■ Excerpt provided
* Start *

The dissipation rate εK of TKE is then generally used to estimate the density diffusivity Kρ (units are length2 time−1), which is one of the real goals:

 
KρΓεK/N2,
(6)

where

 
ΓεP/εK
(7)

is the mixing efficiency, with εP defined as the dissipation rate of the turbulent potential energy (essentially the destruction rate of turbulent density variance, with the same units as εK).

Dillon also briefly described an alternative approach, using a direct estimate of the AOPE by calculating the difference in the potential energy of the measured density profiles minus that of the sorted ones in each patch, but this approach has seldom been pursued. I pursue it more thoroughly below; but first the data are described.

3. Extracting density profiles from the Wirewalker data

The basic behavior of the WW profiler is described in Pinkel et al. (2011) and Smith et al. (2012). In brief, the profiler body hangs onto a wire with a one-way clamp, grabbing on when the wire goes down and letting go when it goes up. The wire is attached to a surface buoy, tethered loosely to FLIP, that moves with the waves, providing the energy to ratchet the profiler down against its buoyancy (set to be slightly positive). At the bottom, it hits a bumper that releases the clamp, so it drifts “smoothly” up the wire to a top-stop, which reengages the one-way clamp. Thus the profiler takes profiles continually at a speed depending on the waves and currents (the latter typically 0.25–0.5 m s−1, which adds friction but also advects “self-induced turbulence” away). Typical profiling speeds were of order 0.3 m s−1 in both directions. For the LCDRI, the bottom stop was at about 93-m depth (roughly as deep as FLIP), and the top stop was as close to the surface buoy as we dared put it, so the measurements got to within 10 cm of the surface on occasion. The WW carried an RBR, Ltd., RBRconcerto model CTD on an insulated wire so an inductive modem could (and did) send data to the laboratory on FLIP in real time. The instruments and modem on the WW ran from a battery pack, sized to last up to a month or so. Considering how close the measurements come to the surface, the offset between the pressure and T and C sensors was taken into account (about 9 cm), as was the measured atmospheric pressure (1 mbar ≈ −1 cm). The conductivity sensor is an open-cell ring, so no pumping is needed [stated accuracy of ~0.003 mS cm−1 and resolution of 0.001; sample volume is ~(2 cm)3]; the thermistor was the fast-response version (0.1-s time constant; accuracy of 0.002°C and resolution of 0.000 05°C). The system sampled constantly at 6 Hz for the whole 13.5-day period; thus the time constant for the thermistor corresponds to about 0.6 of a sample interval. The thermistor was located toward the upper edge of the conductivity cell, offset horizontally by a few centimeters, so the effective sample volumes are roughly matched in depth.

* End *

■ Aim of the task
In the excerpt on the Wirewalker profiler, at what rate did the system sample, and for how long?

(Entries for locating words and elements)

* Start *

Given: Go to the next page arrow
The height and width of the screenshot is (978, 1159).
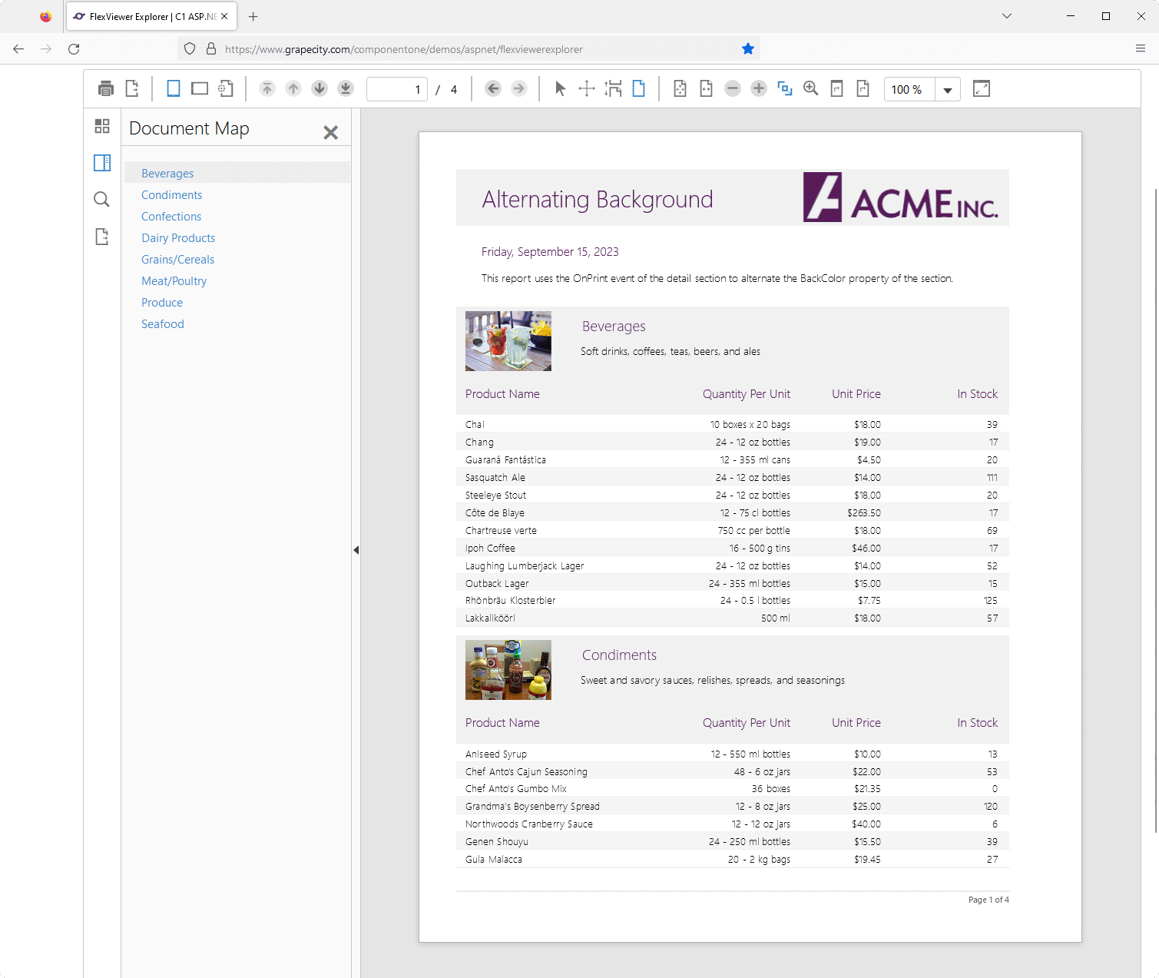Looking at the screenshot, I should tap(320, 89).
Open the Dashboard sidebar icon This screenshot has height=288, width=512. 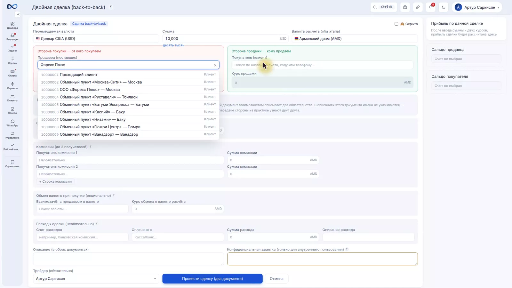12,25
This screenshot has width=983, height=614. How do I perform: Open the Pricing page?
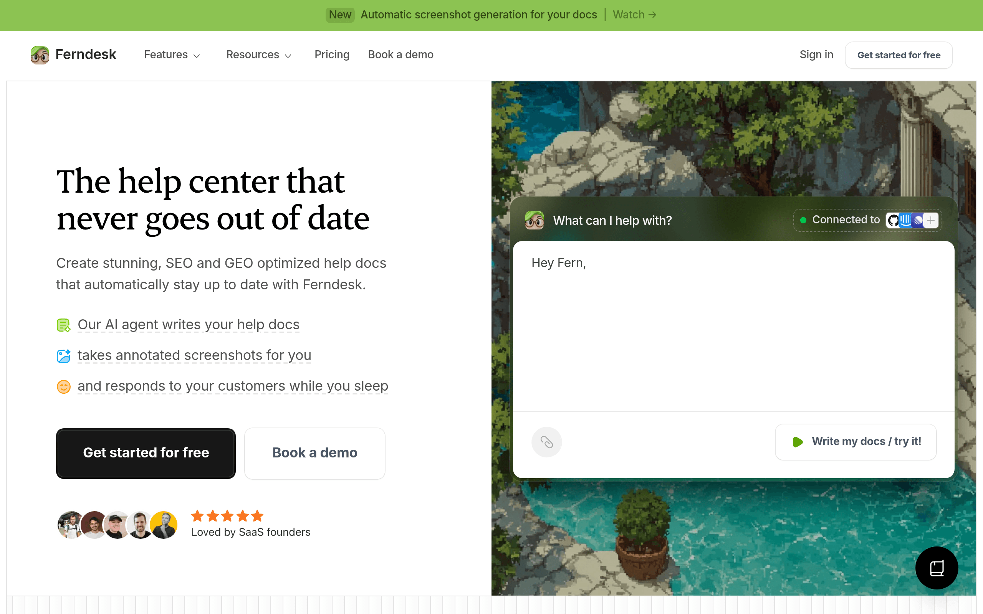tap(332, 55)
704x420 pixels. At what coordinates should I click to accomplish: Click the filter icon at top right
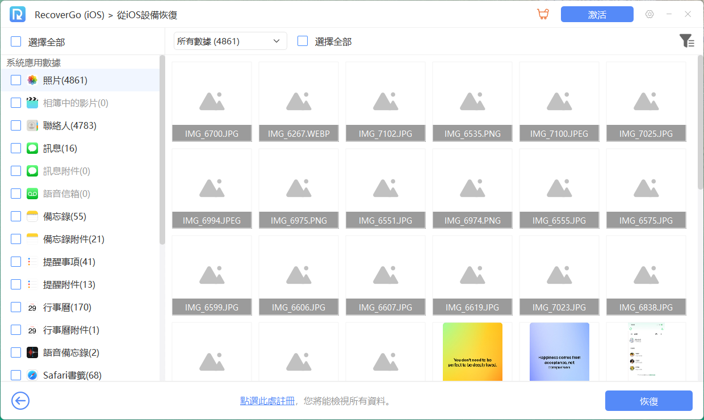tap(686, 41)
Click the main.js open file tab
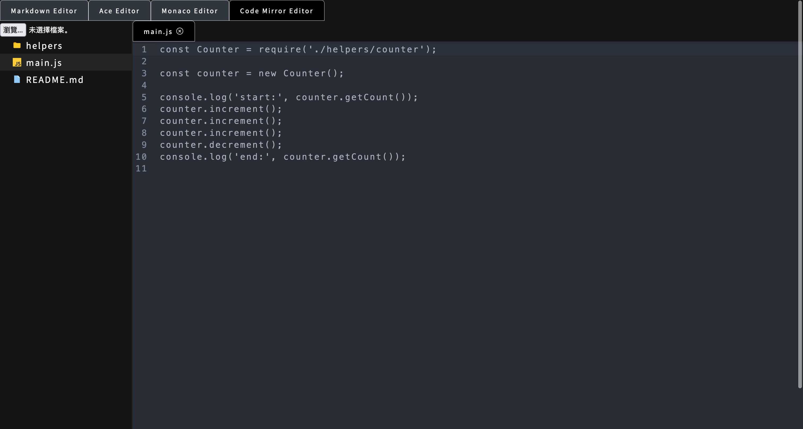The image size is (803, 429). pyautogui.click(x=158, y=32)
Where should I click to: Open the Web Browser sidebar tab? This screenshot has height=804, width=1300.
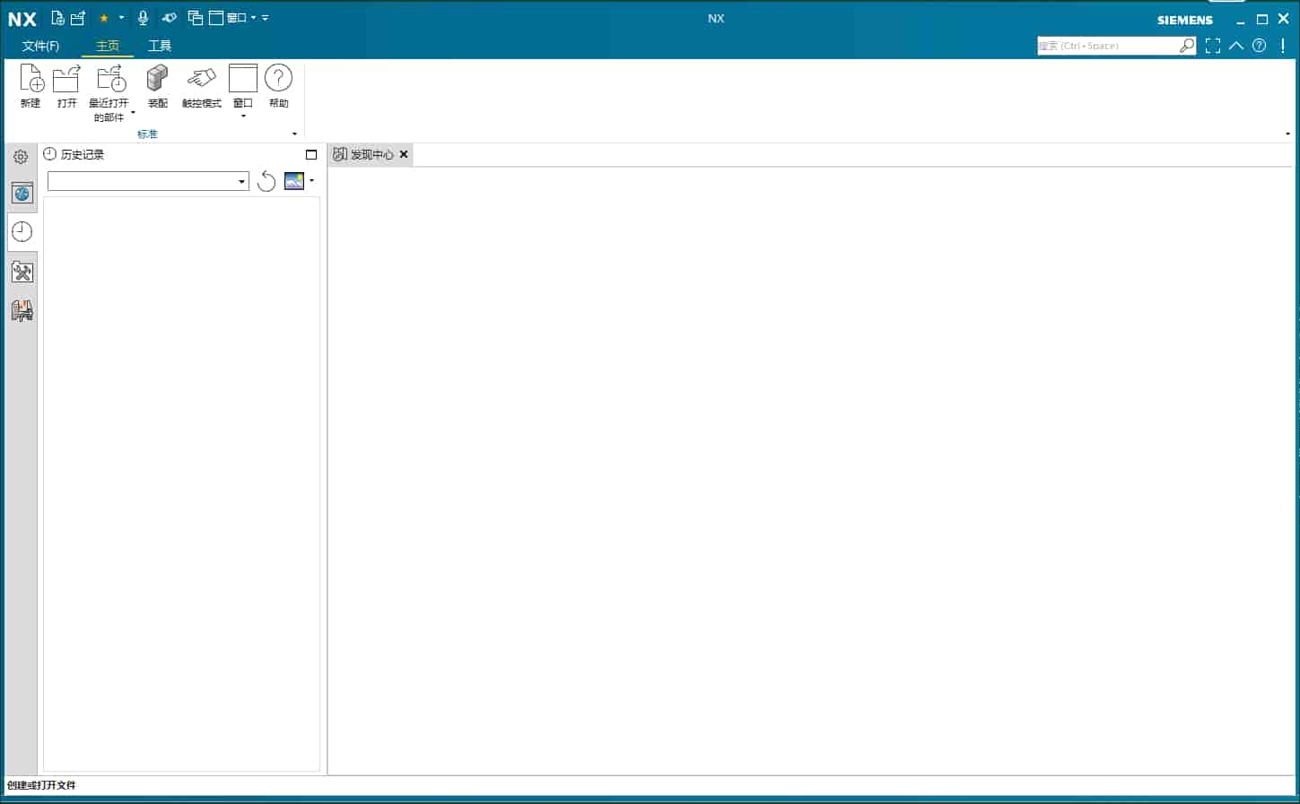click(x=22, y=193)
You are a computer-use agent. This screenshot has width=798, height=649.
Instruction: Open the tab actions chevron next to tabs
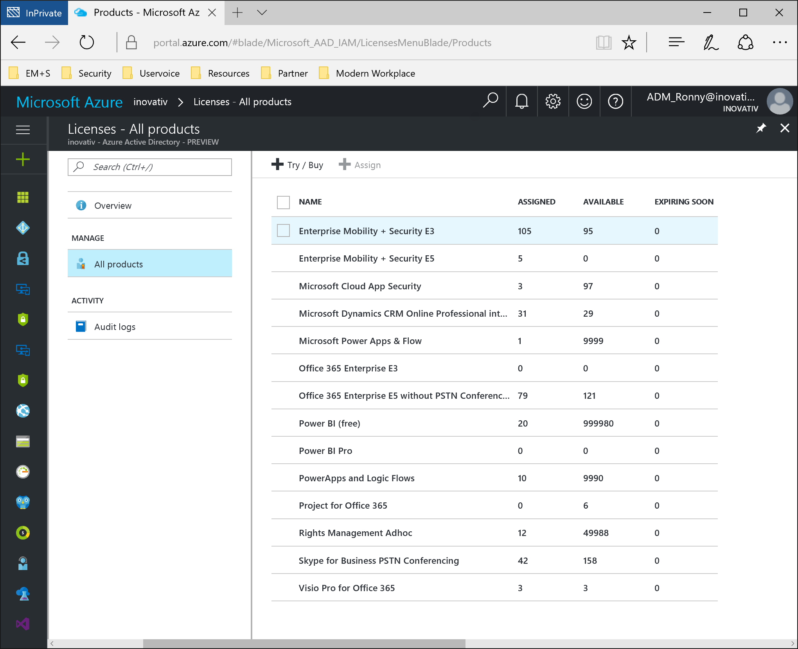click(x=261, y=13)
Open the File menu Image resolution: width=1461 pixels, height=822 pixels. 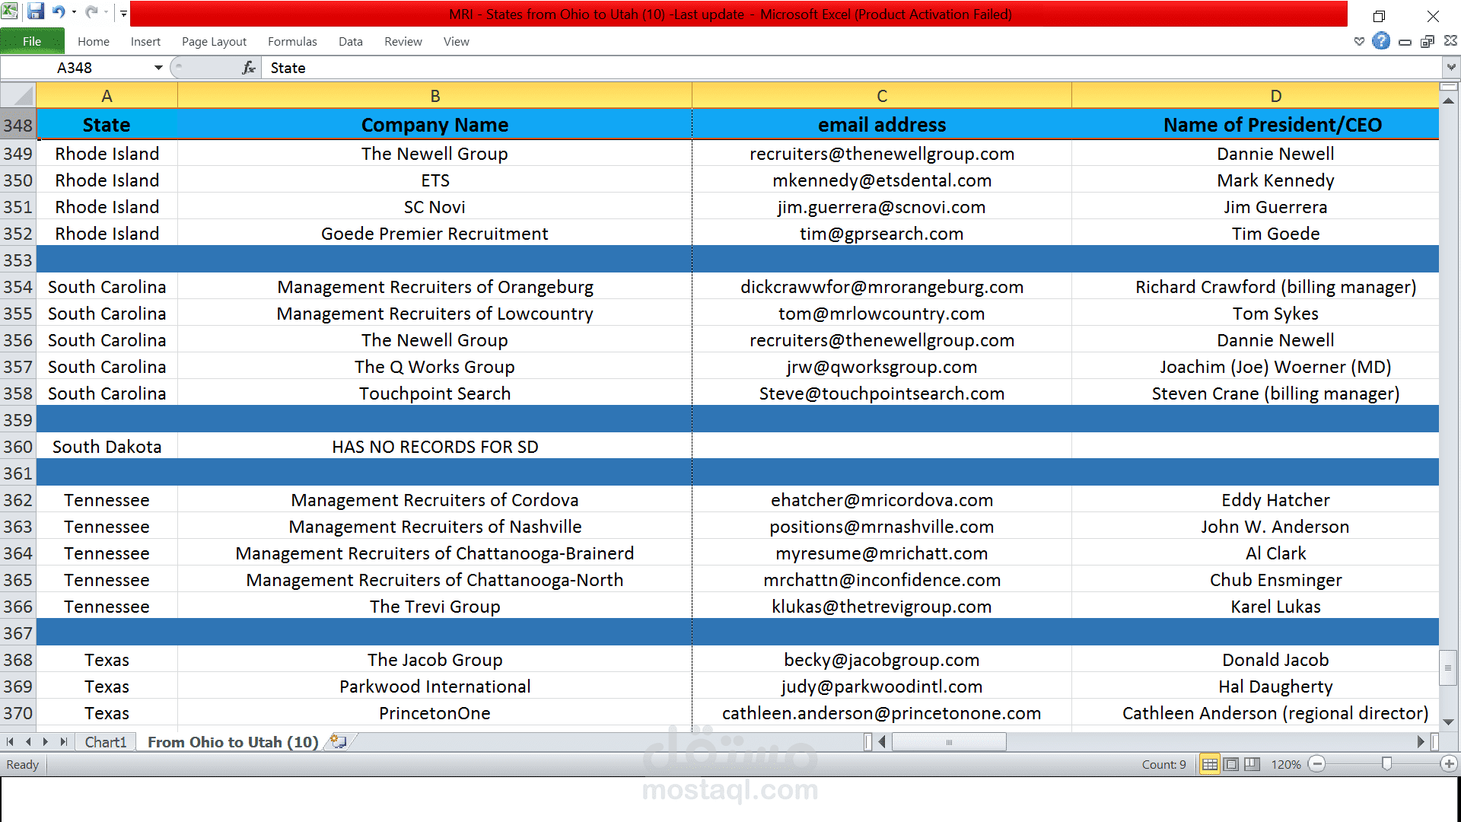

* End *

■ Output of the exercise
It sampled constantly at 6 Hz for the whole 13.5-day period.